O mother: your persistent, quiet plea
can move the Word himself to finally see.
VIII. The Woman Who Searches
Luke 15:8–10
She lights a lamp against the indoor dark
and sweeps the floor like someone reading braille;
each inch of dust becomes a sacred mark,
each shadow hides what silver cannot fail.
The coin is small—one drachma, barely weight—
yet she who lost it cannot sleep or rest;
she will not name the hour as too late,
she will not say the search is dispossessed.
And when she finds it, cooling in the crack,
she calls her neighbors with a voice that rings—
“Rejoice with me, the lost one has come back!”
and heaven counts it among precious things.
O mother who has searched through years of night:
your seeking is already close to light.
IX. Jochebed: The Ark of Reeds
Exodus 2:1–10
She wove the basket like she wove a prayer,
sealing the tar against the river’s tongue;
what Pharaoh’s law had stripped from all the air
she placed among the reeds and held her lung.
The Nile would be the altar and the risk,
the current a theology of trust;
she named her fear and let it go—so brisk
the current took him where it knew it must.
Miriam stood watch at a careful distance,
as mothers learn to watch when they must leave;
and Pharaoh’s daughter, moved by God’s persistence,
pulled Moses out to weep, to breathe, to believe.
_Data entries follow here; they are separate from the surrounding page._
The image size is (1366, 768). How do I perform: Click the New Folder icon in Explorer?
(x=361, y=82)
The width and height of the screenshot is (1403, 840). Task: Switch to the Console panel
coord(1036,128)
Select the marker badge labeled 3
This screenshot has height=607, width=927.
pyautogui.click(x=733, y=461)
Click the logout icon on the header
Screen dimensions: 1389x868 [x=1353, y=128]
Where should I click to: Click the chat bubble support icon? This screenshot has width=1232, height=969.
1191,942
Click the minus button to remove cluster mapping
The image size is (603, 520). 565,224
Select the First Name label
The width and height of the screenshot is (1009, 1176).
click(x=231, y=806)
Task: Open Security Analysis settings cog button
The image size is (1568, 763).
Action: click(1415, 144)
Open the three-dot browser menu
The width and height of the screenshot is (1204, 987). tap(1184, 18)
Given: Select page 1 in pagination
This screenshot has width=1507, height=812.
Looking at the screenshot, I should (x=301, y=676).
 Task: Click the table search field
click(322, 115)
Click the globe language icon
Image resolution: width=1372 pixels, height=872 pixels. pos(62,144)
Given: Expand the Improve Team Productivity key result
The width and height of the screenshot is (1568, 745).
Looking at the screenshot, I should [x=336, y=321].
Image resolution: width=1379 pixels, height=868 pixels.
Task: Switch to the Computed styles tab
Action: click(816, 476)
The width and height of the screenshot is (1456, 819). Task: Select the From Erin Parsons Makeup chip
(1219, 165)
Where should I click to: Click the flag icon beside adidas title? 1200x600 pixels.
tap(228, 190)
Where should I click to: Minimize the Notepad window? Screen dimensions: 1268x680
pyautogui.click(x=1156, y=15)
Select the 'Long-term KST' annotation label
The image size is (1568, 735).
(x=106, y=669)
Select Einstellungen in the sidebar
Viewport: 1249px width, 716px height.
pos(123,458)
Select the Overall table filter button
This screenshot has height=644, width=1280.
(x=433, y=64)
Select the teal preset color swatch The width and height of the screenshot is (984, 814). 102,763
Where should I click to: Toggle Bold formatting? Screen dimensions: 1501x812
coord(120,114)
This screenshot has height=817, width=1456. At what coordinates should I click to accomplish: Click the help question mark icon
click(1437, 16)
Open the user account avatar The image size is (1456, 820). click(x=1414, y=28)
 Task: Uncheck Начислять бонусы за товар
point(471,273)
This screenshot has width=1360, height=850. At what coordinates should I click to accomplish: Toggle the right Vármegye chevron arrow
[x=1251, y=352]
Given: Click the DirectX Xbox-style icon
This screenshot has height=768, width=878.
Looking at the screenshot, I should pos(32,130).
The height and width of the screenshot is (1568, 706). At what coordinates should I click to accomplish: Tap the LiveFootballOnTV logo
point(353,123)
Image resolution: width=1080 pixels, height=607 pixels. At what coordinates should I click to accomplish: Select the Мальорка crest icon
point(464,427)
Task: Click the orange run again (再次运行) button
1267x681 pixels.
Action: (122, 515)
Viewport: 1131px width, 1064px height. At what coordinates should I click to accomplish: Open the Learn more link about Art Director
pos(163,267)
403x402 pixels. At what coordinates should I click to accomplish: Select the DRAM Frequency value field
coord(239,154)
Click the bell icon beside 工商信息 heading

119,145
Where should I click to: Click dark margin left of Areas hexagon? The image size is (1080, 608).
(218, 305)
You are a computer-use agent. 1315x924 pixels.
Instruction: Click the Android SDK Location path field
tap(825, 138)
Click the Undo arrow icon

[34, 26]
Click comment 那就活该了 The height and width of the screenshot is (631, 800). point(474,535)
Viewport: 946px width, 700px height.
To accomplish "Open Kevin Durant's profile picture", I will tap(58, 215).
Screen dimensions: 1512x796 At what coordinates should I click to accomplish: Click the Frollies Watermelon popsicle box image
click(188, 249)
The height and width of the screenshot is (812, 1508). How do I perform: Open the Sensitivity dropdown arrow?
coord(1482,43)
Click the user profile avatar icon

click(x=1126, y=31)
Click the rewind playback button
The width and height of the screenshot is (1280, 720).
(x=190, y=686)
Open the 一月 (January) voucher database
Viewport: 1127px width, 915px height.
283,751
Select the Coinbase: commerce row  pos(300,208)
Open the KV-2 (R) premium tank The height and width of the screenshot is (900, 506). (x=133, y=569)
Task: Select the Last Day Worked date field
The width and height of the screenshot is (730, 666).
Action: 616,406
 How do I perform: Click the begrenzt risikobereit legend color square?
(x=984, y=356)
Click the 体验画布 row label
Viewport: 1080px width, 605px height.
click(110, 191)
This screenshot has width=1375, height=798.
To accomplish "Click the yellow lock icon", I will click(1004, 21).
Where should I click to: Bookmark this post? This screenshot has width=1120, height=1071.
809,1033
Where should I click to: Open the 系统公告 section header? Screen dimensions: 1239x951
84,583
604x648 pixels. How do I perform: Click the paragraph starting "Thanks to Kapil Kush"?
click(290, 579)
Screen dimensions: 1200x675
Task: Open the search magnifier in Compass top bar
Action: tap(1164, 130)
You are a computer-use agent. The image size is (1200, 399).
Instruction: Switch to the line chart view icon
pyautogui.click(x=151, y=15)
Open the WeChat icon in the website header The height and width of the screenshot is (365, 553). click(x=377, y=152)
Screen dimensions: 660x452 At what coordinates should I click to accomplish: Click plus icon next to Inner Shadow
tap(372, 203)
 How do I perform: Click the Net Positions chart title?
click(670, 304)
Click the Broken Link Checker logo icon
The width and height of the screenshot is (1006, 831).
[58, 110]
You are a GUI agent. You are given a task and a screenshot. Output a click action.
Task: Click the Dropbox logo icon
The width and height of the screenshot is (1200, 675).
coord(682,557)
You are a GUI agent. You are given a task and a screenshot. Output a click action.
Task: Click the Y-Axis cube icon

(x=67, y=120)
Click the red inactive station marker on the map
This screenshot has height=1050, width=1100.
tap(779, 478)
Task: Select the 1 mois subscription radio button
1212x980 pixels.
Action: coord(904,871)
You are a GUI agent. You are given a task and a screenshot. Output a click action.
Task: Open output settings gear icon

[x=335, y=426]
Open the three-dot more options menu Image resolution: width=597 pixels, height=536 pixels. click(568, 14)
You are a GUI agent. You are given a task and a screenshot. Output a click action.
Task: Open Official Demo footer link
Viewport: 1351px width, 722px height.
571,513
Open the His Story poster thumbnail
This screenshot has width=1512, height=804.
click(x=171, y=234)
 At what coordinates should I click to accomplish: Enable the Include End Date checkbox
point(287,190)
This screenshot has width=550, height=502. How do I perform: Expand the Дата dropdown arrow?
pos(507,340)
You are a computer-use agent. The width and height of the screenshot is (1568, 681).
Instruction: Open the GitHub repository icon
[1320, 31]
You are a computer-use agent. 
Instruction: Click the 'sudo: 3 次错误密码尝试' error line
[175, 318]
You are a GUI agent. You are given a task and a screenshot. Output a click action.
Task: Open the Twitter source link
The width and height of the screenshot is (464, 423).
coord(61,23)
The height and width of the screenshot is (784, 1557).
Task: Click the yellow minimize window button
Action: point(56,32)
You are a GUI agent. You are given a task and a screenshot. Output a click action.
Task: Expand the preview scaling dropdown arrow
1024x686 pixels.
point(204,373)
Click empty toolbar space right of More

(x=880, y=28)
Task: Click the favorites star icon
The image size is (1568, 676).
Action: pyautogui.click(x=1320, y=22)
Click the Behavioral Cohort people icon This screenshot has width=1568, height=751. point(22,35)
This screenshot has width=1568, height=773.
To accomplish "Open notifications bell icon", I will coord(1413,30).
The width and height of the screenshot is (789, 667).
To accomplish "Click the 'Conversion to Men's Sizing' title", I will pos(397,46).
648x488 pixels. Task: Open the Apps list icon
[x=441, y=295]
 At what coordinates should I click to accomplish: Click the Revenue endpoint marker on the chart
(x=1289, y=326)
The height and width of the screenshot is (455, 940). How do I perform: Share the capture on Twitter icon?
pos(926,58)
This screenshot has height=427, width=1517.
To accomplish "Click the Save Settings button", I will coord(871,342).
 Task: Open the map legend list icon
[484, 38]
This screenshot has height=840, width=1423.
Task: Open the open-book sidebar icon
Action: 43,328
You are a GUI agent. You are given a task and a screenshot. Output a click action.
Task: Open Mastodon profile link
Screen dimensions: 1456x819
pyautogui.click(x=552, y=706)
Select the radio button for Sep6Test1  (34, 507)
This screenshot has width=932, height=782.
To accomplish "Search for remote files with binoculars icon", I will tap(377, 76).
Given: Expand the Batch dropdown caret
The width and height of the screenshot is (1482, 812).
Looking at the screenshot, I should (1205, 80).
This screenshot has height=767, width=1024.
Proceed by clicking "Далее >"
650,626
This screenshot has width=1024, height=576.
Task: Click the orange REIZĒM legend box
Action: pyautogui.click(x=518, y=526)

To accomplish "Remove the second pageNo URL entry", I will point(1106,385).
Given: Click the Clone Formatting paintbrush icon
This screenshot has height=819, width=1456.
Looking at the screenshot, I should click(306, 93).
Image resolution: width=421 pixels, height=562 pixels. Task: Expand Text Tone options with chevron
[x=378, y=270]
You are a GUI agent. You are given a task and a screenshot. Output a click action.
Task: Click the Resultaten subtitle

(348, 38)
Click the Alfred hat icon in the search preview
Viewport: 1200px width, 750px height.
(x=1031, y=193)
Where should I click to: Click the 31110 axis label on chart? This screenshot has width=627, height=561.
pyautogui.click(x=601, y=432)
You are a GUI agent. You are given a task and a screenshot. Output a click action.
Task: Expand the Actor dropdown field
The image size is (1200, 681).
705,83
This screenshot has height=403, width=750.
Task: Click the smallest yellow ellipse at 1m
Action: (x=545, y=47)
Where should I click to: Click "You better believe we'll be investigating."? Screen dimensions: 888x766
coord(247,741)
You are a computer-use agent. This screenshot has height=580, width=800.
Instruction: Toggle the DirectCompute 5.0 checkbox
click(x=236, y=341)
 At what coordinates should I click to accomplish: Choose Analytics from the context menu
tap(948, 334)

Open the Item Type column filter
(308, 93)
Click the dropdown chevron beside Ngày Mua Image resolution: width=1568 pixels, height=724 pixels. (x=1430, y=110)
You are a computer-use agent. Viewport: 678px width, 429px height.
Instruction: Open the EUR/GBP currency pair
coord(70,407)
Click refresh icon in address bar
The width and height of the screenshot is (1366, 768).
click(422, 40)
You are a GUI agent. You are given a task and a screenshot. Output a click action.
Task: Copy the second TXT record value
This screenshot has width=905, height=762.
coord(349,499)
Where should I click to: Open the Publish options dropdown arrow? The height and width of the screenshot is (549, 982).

O mother who has let go what she loves—
your act of faith is held by heaven above.
X. The Mother of Sorrows
John 19:25–27
She did not turn away when others fled;
she stood beneath the cross like a deep root
that does not know a way to leave its bed
even when the tree is offering no fruit.
What sword had Simeon promised long ago
had found its way through all the intervening years;
she felt it enter through the chest below
the place where love accumulates its fears.
“Woman, behold your son”—and then to John:
“Behold your mother”—grief and grace in one breath;
in dying he was still a mother’s son,
in sorrowing she bore him past his death.
O every mother standing at the cross:
your presence is not silence—it is force.